= Beginning of Section =

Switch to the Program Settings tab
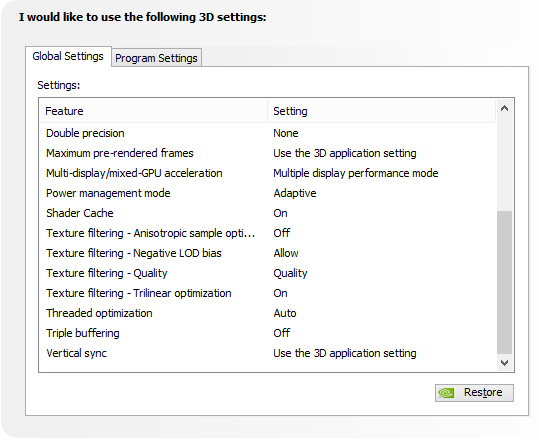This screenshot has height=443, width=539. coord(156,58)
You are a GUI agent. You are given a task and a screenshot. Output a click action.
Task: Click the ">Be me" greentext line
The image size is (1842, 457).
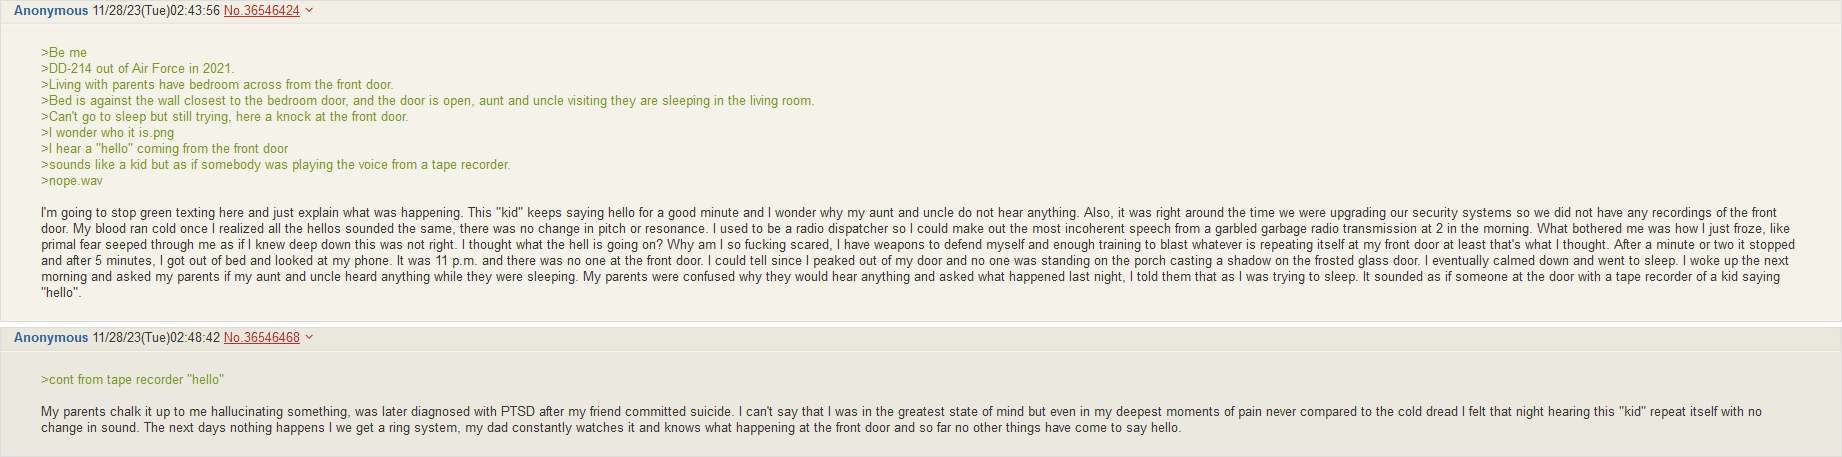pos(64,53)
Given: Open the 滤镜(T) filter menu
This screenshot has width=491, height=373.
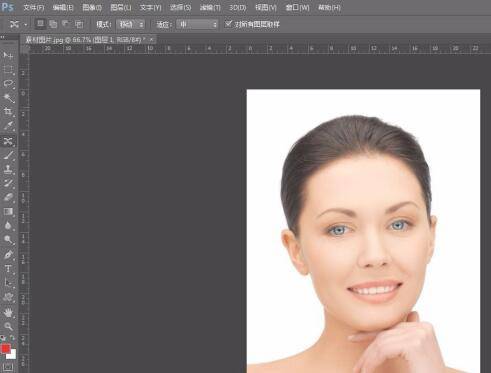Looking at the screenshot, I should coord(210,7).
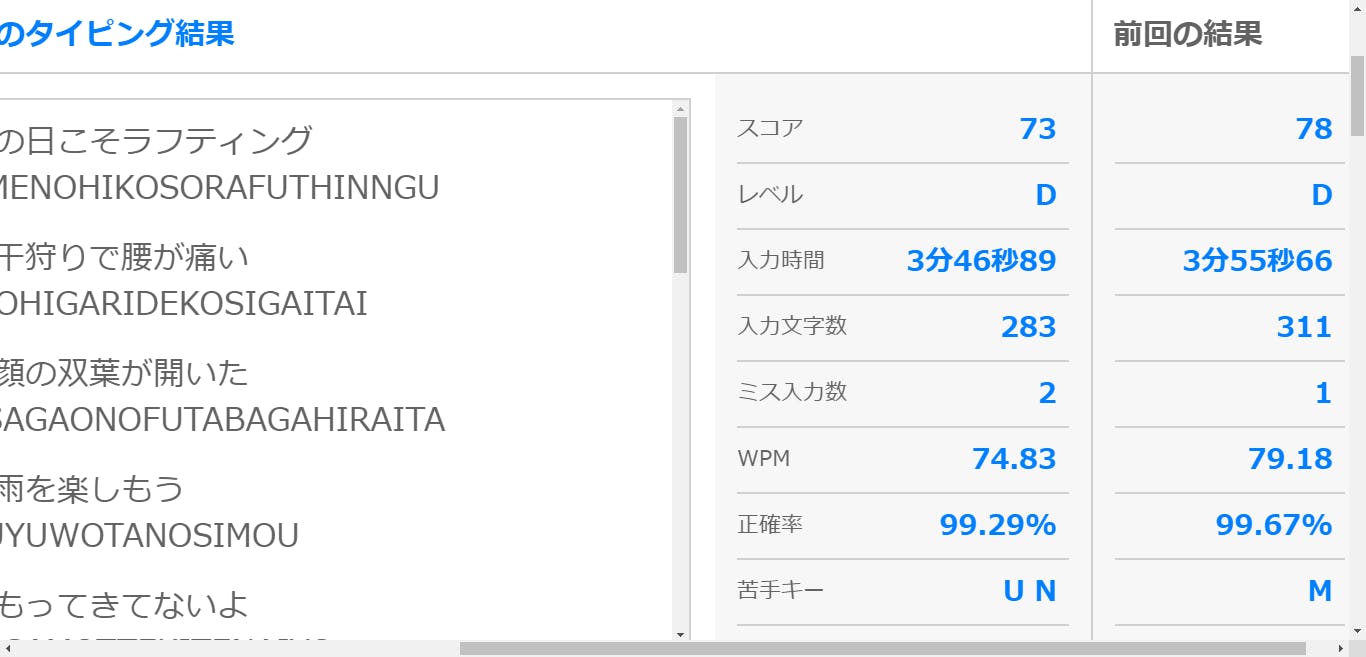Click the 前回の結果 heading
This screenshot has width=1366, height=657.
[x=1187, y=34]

= End of Section =

Task: The output is the lines from the start of the data above through the line containing "Given: Open the 滤镜(T) filter menu", unchanged, with any picture left out.

Answer area:
Switch to the Program Settings tab
This screenshot has height=443, width=539. coord(156,58)
You are a GUI agent. You are given a task and a screenshot. Output a click action.
Task: Click the ">Be me" greentext line
The image size is (1842, 457).
pos(64,53)
Given: Open the 滤镜(T) filter menu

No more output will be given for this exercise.